A landmark polio project puts thousands of newborns on the map every month

Mobile polio immunization teams walk from house to house to vaccinate newborn babies
Mobile polio immunization teams walk from house to house to vaccinate newborn babies

In the teeming streets of Uttar Pradesh (UP), ensuring each of the estimated 38 million children in India’s most populous state is immunized remains one of the global polio eradication initiative’s greatest challenges. Here, more than 400 000 children are born every month and until recently, up to half those names were not making it onto the official government registry.

Week by week, mobile polio immunization teams, which literally walk from house to house throughout UP to ensure blanket immunization coverage, continue to find unregistered, unimmunized newborns. These infants are not only susceptible to contracting polio; they also act as a reservoir for the virus to survive in the community and make for inaccurate immunization coverage figures.

Seeking a solution, the National Polio Surveillance Project (NPSP) – a joint project of the Government of India and the World Health Organization – established the Tracking Every Newborn initiative, where individual immunization teams recorded the details of each newborn infant on their house-to-house visits, moments before giving them their first dose of oral polio vaccine.
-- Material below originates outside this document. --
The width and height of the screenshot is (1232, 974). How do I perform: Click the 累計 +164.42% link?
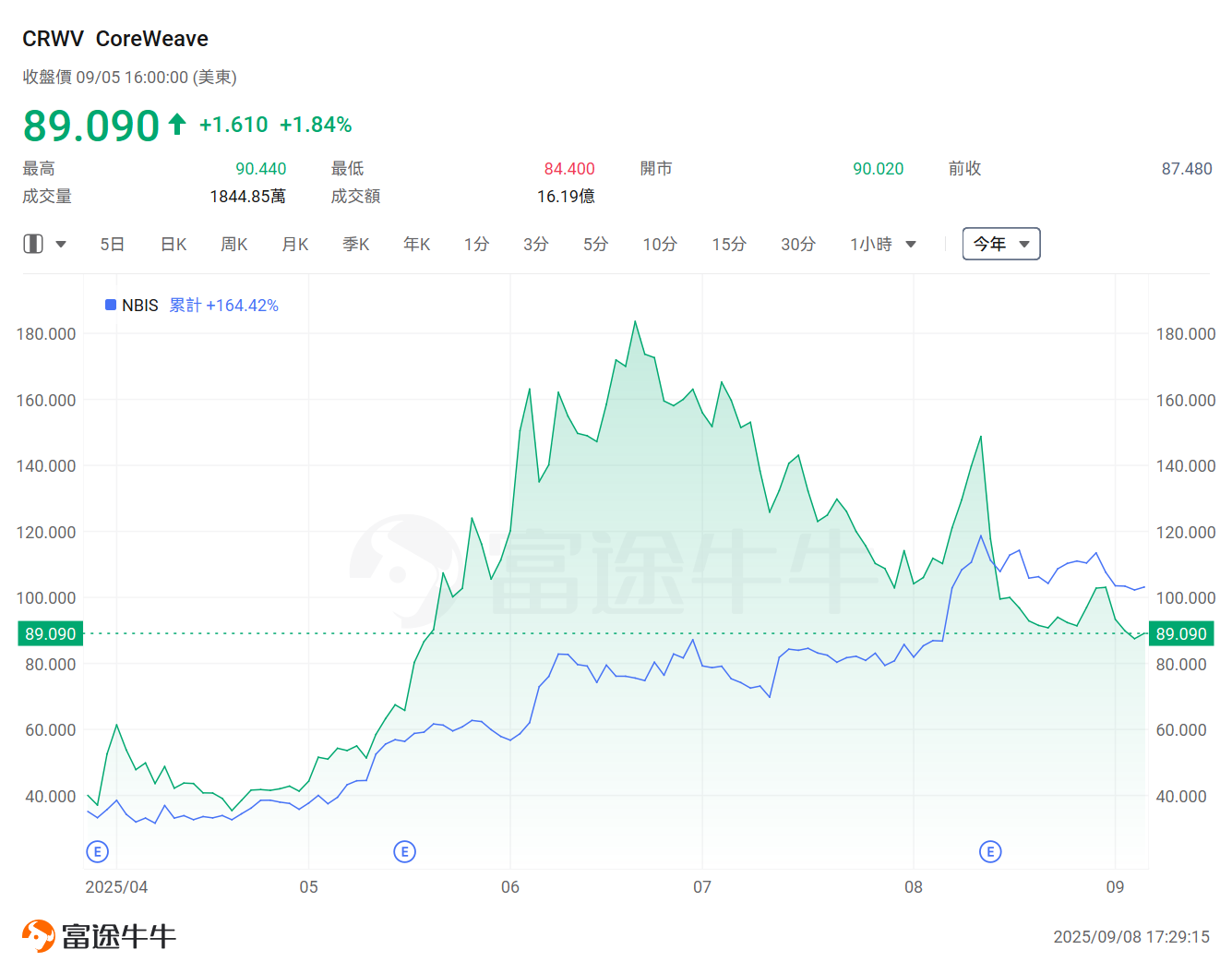[x=223, y=305]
In a 12-month pilot project undertaken across one block in each of eight districts of western Uttar Pradesh, the names of all newborns were added – at the block level – to the immunization registers held by the local Auxiliary Nurse Midwives (ANMs). After six months, the number of registered infants had nearly doubled. Results from the eight pilot blocks showed that while the ANM’s registers had shown 16 569 newborn children, polio workers had confirmed an additional 15 742 newborn children – who now had access to routine immunization session in the villages.

This improvement made it possible to determine more accurate immunization coverage: for example, of the 32 311 infants that now appeared on the official register, only 60% had received a DPT3 (diphtheria, polio and tetanus) immunization.
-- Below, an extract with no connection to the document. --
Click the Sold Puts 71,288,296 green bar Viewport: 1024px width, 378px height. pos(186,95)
The Tracking Every Newborn project has also motivated the community – from ANMs to polio teams to the parents themselves – to ensure that all newborn children are placed on the official register for immunization purposes. The success of the pilot phase of the project has led the Uttar Pradesh Government to request that the initiative be expanded to other blocks from March 2009, to ensure every child in Uttar Pradesh gets counted – because every child counts.